Record extracts:
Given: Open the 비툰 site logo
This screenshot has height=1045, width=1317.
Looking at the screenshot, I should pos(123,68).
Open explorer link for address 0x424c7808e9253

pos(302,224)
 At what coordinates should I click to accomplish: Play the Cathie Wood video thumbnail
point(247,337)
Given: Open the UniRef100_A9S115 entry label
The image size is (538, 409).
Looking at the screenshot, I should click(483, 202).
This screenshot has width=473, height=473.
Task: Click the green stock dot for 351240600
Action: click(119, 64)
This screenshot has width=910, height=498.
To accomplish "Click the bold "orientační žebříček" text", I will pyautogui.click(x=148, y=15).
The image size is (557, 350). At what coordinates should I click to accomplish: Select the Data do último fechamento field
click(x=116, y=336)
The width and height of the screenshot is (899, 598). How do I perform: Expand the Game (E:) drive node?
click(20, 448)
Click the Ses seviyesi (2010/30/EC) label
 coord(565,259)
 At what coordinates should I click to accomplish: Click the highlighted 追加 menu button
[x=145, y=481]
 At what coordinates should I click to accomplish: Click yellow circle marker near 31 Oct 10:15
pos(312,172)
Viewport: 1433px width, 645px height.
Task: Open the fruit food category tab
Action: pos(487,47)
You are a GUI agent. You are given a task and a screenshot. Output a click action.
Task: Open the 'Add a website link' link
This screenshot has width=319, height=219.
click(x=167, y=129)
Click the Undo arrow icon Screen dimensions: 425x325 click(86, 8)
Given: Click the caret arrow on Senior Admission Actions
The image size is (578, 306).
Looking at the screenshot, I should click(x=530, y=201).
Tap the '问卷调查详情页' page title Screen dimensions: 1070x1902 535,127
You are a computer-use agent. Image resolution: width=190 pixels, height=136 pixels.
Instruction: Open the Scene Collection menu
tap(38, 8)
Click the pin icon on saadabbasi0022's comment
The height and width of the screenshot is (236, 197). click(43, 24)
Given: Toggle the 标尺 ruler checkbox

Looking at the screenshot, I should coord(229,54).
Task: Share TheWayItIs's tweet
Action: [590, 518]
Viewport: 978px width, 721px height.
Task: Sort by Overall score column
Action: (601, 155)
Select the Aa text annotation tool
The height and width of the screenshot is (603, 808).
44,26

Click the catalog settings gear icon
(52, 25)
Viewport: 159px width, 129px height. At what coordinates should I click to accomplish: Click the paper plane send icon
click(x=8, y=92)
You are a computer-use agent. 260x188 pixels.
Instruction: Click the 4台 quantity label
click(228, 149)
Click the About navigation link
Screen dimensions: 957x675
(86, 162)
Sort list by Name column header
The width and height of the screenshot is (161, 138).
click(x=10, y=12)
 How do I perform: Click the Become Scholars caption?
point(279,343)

Instructions to follow: Please retype all of the lines above exactly as they stand.

Completed task:
Given: Open the 비툰 site logo
This screenshot has height=1045, width=1317.
Looking at the screenshot, I should pos(123,68).
Open explorer link for address 0x424c7808e9253

pos(302,224)
 At what coordinates should I click to accomplish: Play the Cathie Wood video thumbnail
point(247,337)
Given: Open the UniRef100_A9S115 entry label
The image size is (538, 409).
Looking at the screenshot, I should click(483, 202).
This screenshot has width=473, height=473.
Task: Click the green stock dot for 351240600
Action: click(119, 64)
This screenshot has width=910, height=498.
To accomplish "Click the bold "orientační žebříček" text", I will pyautogui.click(x=148, y=15).
The image size is (557, 350). At what coordinates should I click to accomplish: Select the Data do último fechamento field
click(x=116, y=336)
The width and height of the screenshot is (899, 598). How do I perform: Expand the Game (E:) drive node?
click(20, 448)
Click the Ses seviyesi (2010/30/EC) label
 coord(565,259)
 At what coordinates should I click to accomplish: Click the highlighted 追加 menu button
[x=145, y=481]
 At what coordinates should I click to accomplish: Click yellow circle marker near 31 Oct 10:15
pos(312,172)
Viewport: 1433px width, 645px height.
Task: Open the fruit food category tab
Action: pos(487,47)
You are a GUI agent. You are given a task and a screenshot. Output a click action.
Task: Open the 'Add a website link' link
This screenshot has width=319, height=219.
click(x=167, y=129)
Click the Undo arrow icon Screen dimensions: 425x325 click(86, 8)
Given: Click the caret arrow on Senior Admission Actions
The image size is (578, 306).
Looking at the screenshot, I should click(x=530, y=201).
Tap the '问卷调查详情页' page title Screen dimensions: 1070x1902 535,127
You are a computer-use agent. Image resolution: width=190 pixels, height=136 pixels.
Instruction: Open the Scene Collection menu
tap(38, 8)
Click the pin icon on saadabbasi0022's comment
The height and width of the screenshot is (236, 197). click(43, 24)
Given: Toggle the 标尺 ruler checkbox

Looking at the screenshot, I should coord(229,54).
Task: Share TheWayItIs's tweet
Action: [590, 518]
Viewport: 978px width, 721px height.
Task: Sort by Overall score column
Action: (601, 155)
Select the Aa text annotation tool
The height and width of the screenshot is (603, 808).
44,26

Click the catalog settings gear icon
(52, 25)
Viewport: 159px width, 129px height. At what coordinates should I click to accomplish: Click the paper plane send icon
click(x=8, y=92)
You are a computer-use agent. 260x188 pixels.
Instruction: Click the 4台 quantity label
click(228, 149)
Click the About navigation link
Screen dimensions: 957x675
(86, 162)
Sort list by Name column header
The width and height of the screenshot is (161, 138).
click(x=10, y=12)
 How do I perform: Click the Become Scholars caption?
point(279,343)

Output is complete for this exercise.